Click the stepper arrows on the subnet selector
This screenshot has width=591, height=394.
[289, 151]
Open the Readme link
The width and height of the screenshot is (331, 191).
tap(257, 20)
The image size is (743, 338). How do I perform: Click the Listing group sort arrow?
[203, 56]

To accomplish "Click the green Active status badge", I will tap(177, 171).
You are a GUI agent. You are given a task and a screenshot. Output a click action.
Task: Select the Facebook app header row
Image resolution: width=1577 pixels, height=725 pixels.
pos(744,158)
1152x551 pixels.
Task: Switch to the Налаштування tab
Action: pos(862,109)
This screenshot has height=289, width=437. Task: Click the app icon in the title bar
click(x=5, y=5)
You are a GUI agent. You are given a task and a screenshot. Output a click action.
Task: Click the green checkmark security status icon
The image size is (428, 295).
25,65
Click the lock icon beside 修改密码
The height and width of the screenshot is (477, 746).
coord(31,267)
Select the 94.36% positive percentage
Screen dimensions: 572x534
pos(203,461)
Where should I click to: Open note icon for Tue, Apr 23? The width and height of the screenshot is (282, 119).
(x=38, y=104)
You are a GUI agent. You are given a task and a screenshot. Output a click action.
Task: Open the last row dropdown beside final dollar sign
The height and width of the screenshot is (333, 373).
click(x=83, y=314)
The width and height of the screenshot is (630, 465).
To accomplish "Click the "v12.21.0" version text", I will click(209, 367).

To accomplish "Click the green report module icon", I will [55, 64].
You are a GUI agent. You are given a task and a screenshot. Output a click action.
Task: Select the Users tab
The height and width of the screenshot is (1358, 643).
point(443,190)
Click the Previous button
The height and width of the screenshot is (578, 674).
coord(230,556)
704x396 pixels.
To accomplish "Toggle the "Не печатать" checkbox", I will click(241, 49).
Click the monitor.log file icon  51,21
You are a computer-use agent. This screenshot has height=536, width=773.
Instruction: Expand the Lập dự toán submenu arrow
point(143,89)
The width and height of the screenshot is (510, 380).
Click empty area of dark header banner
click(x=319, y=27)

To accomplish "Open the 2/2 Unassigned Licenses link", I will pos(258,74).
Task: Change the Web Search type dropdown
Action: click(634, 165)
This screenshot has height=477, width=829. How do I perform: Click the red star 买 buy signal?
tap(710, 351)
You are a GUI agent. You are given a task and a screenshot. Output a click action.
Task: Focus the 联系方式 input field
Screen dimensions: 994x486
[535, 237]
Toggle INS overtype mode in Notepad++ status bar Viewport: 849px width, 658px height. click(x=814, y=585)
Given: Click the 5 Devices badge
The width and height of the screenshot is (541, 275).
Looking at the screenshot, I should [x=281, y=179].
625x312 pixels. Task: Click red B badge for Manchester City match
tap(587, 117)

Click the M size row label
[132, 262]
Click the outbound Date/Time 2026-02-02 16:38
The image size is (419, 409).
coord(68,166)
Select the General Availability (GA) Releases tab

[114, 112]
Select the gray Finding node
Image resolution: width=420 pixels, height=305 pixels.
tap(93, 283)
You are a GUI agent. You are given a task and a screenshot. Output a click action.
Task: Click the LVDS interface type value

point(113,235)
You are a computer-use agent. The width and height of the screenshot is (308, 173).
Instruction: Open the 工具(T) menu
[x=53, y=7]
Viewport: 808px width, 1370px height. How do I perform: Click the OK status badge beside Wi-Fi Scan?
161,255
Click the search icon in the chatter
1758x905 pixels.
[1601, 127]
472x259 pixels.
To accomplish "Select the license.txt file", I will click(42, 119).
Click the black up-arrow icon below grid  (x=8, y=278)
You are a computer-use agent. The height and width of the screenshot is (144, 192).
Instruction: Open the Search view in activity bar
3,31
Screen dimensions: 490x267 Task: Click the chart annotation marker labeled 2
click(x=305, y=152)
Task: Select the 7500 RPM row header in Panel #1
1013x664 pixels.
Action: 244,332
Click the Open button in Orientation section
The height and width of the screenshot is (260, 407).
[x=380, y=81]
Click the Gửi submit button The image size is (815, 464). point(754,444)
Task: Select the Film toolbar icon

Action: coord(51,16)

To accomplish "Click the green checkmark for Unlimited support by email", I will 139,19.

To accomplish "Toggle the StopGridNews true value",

**REQUIRED ACTION:**
Output each line of the listing above that has "computer".

**SOLUTION:**
You are a computer-use agent. This screenshot has height=536, width=773.
You are a computer-use agent. The width and height of the screenshot is (308, 173).
You are a computer-use agent. The height and width of the screenshot is (144, 192).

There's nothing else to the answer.